Bianca: —Le pregunté adónde enviaban la araña. Dijo que aún no lo sabía, que primero tenía que llamar al hombre de la empresa, o sea, que ya lo había llamado varias veces, pero que aún no había podido localizarlo, así que no lo sabía todavía.

Judith: —Ya.

Bianca: —Pero desde luego yo insistí y le pregunté a nombre de quién estaba la lámpara, o sea, cómo se llamaba la mujer que la había comprado.

Judith: —¿Y?

—Entonces uno de los dos hombres, o sea, el otro, dijo que en realidad no les estaba permitido decirlo, porque los compradores a menudo quieren permanecer en el anonimato, porque tal vez la mujer era una rica coleccionista de arte, tal vez tenía un Picasso en su casa, entonces no querían…

Judith: —Ya comprendo.

Bianca: —Pero de todas formas me reveló el nombre, probablemente quería hacerse el importante o ligar, a pesar de que… pfff…, era superfeo —Bianca hizo un mohín y luego tomó una hoja de papel que tenía preparada—. Isabella Permason se llama, con una sola eme, creo. Ya lo he mirado, no es famosa y tampoco está en Facebook.

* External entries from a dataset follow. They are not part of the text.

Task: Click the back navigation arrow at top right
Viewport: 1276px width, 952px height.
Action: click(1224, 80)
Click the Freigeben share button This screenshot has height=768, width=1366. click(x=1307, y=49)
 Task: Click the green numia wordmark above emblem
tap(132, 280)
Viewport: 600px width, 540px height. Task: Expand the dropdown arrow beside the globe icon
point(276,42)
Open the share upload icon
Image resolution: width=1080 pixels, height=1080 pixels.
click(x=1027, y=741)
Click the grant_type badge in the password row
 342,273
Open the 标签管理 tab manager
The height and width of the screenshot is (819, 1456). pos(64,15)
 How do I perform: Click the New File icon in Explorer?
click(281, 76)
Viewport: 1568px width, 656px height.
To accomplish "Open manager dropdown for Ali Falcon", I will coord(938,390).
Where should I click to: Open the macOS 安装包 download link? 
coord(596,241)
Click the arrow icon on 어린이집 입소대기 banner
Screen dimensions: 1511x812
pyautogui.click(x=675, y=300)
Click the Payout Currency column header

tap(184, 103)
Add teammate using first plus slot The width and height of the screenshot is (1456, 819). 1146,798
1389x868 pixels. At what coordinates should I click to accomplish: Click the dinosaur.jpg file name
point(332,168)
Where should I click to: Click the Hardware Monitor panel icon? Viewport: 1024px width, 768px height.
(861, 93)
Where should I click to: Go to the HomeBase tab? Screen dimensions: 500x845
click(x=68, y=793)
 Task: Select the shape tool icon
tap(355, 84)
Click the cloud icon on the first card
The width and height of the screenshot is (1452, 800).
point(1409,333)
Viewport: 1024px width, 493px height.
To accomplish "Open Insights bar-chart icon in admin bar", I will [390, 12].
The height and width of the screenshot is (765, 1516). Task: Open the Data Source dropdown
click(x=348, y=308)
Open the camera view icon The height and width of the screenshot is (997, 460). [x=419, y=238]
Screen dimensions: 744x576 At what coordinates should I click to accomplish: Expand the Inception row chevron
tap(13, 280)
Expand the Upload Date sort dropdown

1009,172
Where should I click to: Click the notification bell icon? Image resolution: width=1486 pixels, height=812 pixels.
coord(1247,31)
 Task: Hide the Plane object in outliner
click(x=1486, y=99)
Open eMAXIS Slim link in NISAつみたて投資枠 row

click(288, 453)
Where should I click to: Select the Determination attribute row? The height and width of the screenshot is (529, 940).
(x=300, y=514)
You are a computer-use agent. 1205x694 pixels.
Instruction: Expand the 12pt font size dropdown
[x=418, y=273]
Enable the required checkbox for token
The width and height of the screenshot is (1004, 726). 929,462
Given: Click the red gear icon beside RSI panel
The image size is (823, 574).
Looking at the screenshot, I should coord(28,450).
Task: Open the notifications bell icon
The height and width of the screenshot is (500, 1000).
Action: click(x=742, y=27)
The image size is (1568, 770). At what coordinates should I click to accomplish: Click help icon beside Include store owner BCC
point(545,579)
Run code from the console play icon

—Isabella Permason —murmuró Judith, mirando el papel.

—¿La conoce?

—No, no —dijo Judith—, pero ese nombre… ese nombre…

—No importa —dijo Bianca—. Lo principal es que compró la araña, jefa. ¿No le parece?

—Sí, Bianca.

—Pero no se alegra lo más mínimo —se quejó la aprendiza.

—Que sí —dijo Judith—, ya va, ya va.